### Given text
When my soul hits a point of desperation. When my sources of comfort are gone and things aren't familiar and don’t make sense. When everything turns from bright and shiny to dark and twisty. In tragedy. In despair. In failure. In need.

That’s when I flip the switch of my Generator.

It’s in those times that God becomes my strength, my source. It is then that the Bible becomes a “lamp unto my feet”. When my normal sources of power run out I turn to my trusty ol’ God generator to make everything better until the dusts settles and I can return to normality.

The reality of this makes me want to change. The reality of this humbles me with the realization that I have both been missing out on what it means for God to be my source and what it means for other things to not be. Maybe accepting and living in this reality would allow me to experience a relationship bigger than a power source in addition to being able to drink deeper and enjoy the things I once thought I needed.

You are my strength, I sing praise to you;
you, God, are my fortress,
my God on whom I can rely.
ps 59:17

Tuesday, November 16, 2010

Sudden and New





“What is this feeling? So sudden and new?”

These questions sung by the character Glenda in the must-see musical “Wicked” are ones that I find myself pondering lately

. The infamous “they” said that the college years would go by fast and encouraged the undefined “us” to savor it, but never really offered any advice for what to do when you find yourself at the end. So, here I am at the end surprise, excited, and trying to learn all the answers before I’m forced out of this place.

Freshman year began with many promises. “You’ll find your best friends.” “It’ll be some of the most fun you’ll ever have” “You won’t want to leave.” As I look back over these last three and a half years and remember these promises, I do not feel disappointed or cheated at all. In fact, I banked. I have not just made friends, but incredible relationships with wonderful women who know way too much about me and love me more than I deserve. ‘Fun’ only scratches the surface in describing beautiful moments of laughter so rich you don’t think you’ll survive paired with other irreplaceable pieces that make up the memories I treasure. However, I do think I’ll want to leave when the time comes. This mindset does not grow from the same place the I’m-so-over-this high school attitude did though. Instead, it rises from a place that knows it’s time and that I’m ready. Or at least will be.

### Entries provided
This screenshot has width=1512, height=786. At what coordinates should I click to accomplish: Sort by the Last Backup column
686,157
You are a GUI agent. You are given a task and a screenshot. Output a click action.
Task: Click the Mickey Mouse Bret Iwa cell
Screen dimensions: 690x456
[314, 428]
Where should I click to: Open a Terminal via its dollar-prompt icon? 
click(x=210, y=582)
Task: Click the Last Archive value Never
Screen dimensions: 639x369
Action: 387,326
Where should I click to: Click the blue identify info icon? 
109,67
* * *
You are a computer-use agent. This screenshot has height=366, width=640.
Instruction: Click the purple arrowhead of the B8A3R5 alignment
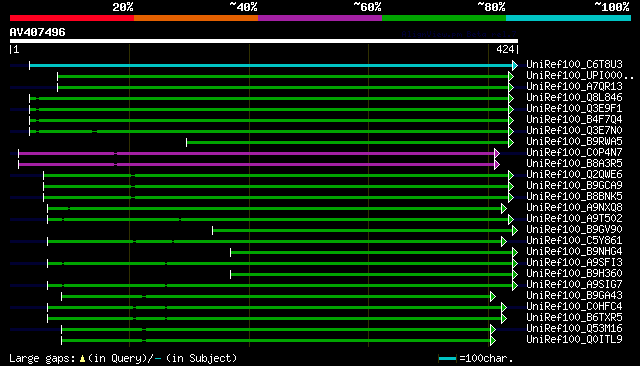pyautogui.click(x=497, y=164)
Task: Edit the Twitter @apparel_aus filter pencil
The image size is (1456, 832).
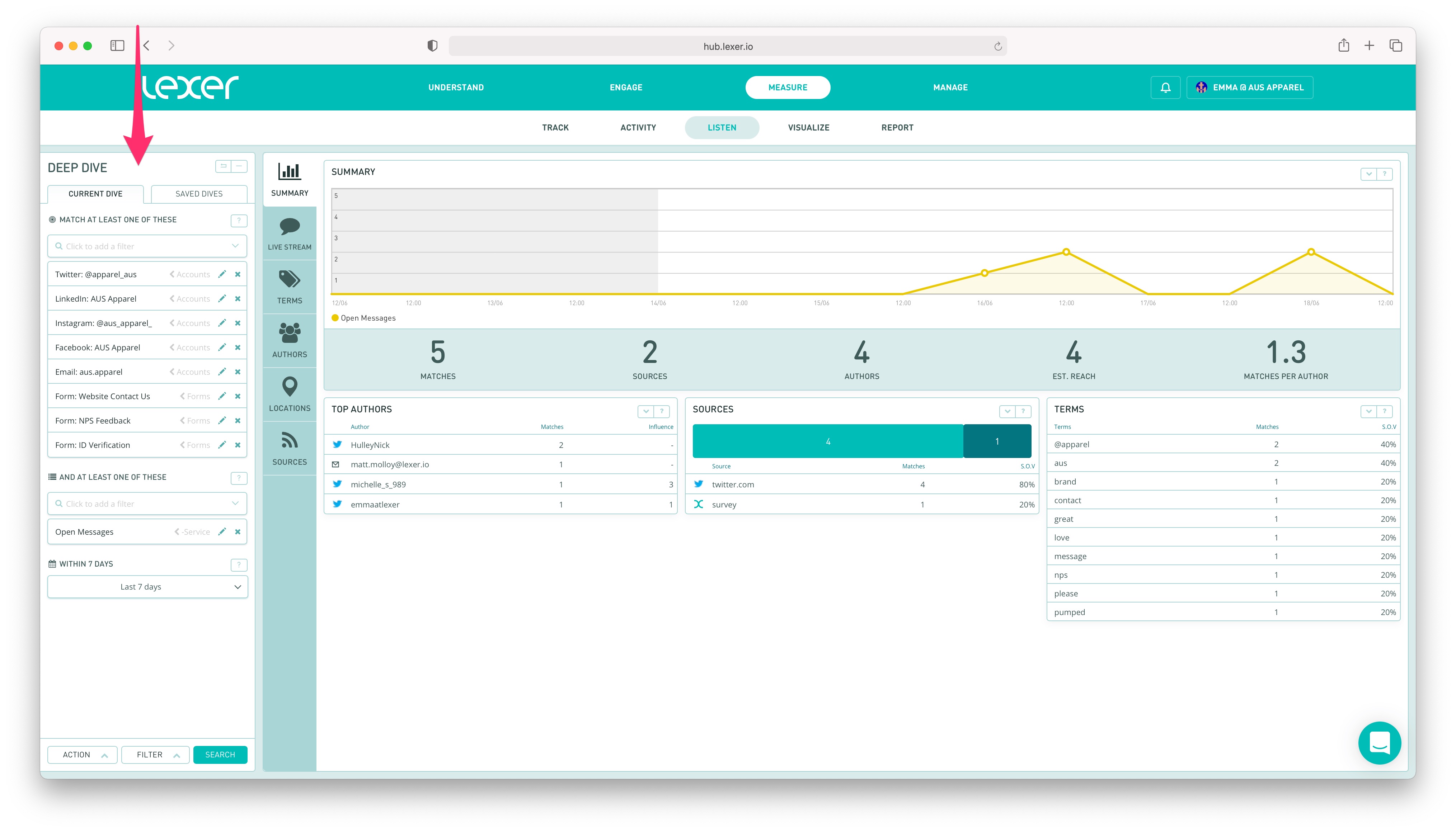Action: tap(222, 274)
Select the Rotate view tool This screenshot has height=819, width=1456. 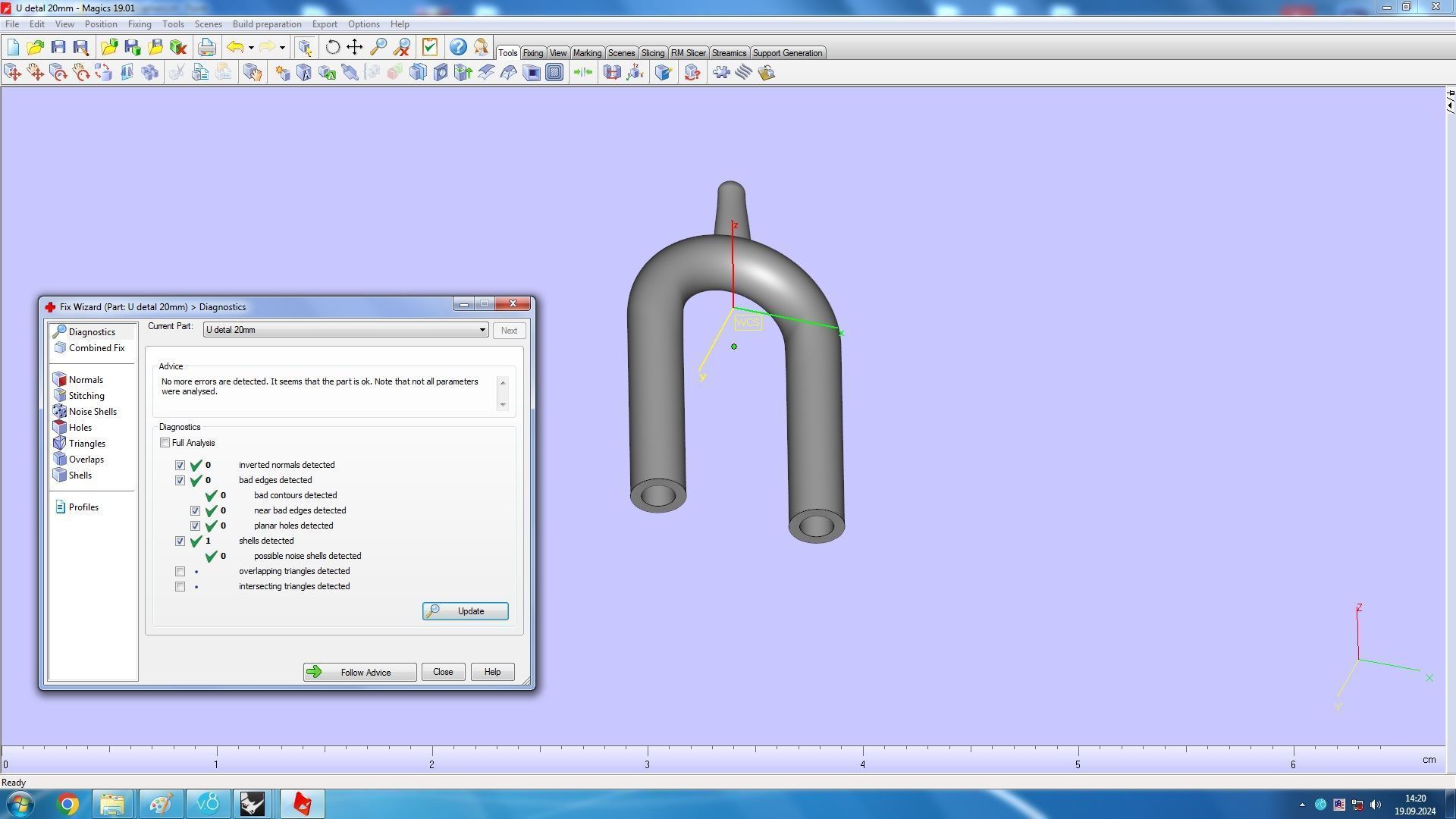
* * *
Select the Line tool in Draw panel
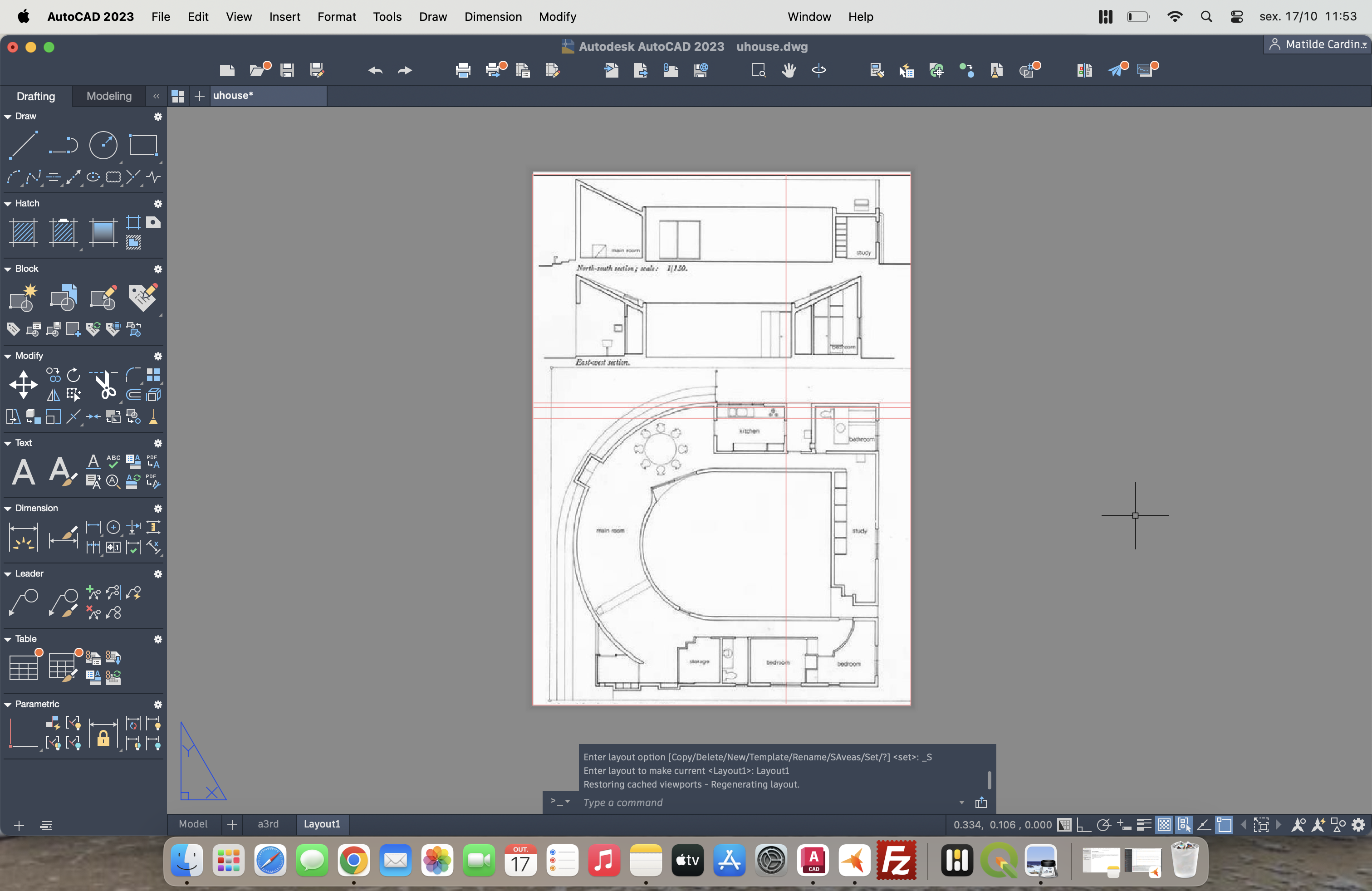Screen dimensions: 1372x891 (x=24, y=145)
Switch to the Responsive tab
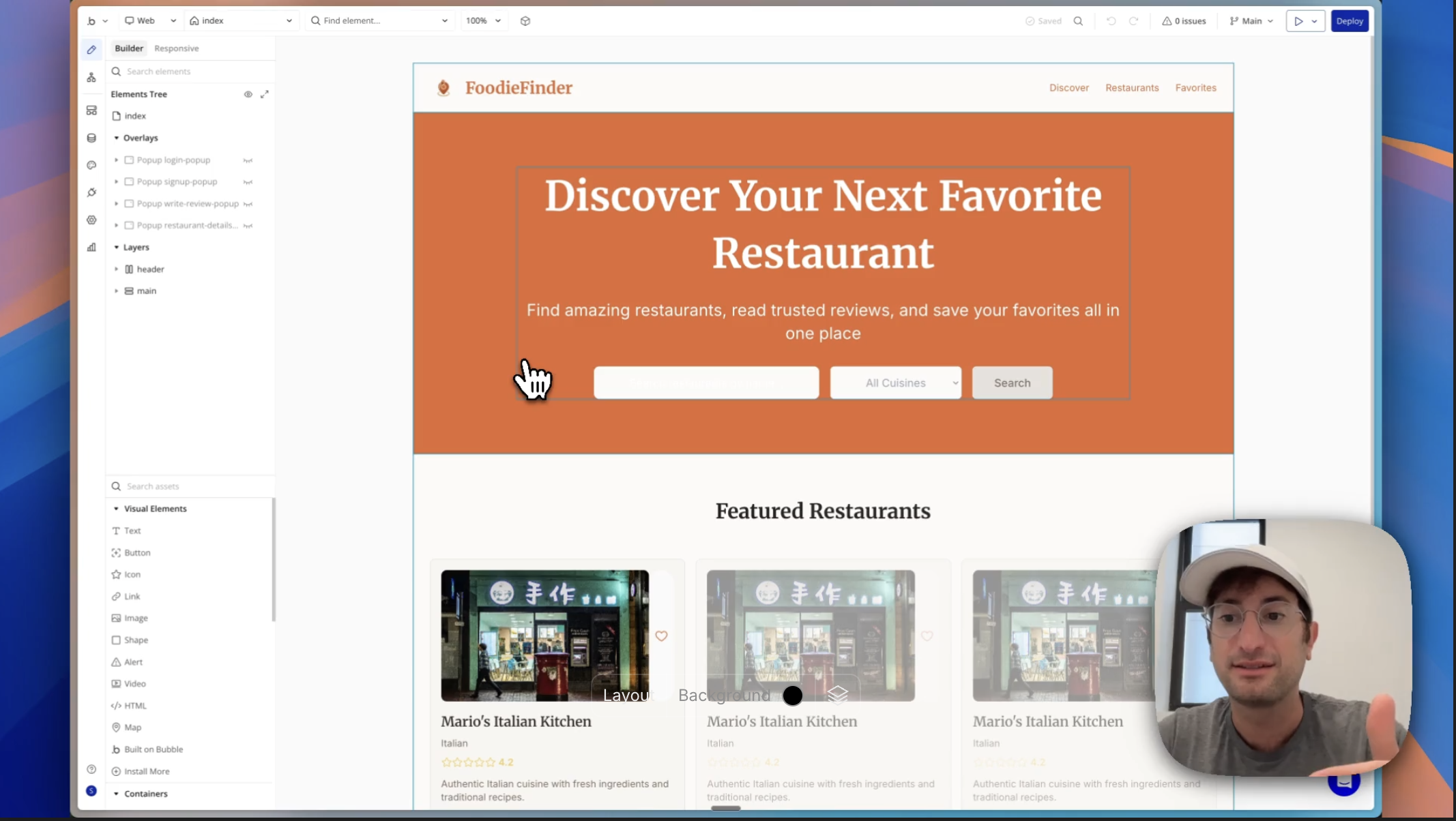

### Problem to work on
Can you reproduce the blog post word for word from "When my soul" to "failure. In need."?

### Exercise response
When my soul hits a point of desperation. When my sources of comfort are gone and things aren't familiar and don’t make sense. When everything turns from bright and shiny to dark and twisty. In tragedy. In despair. In failure. In need.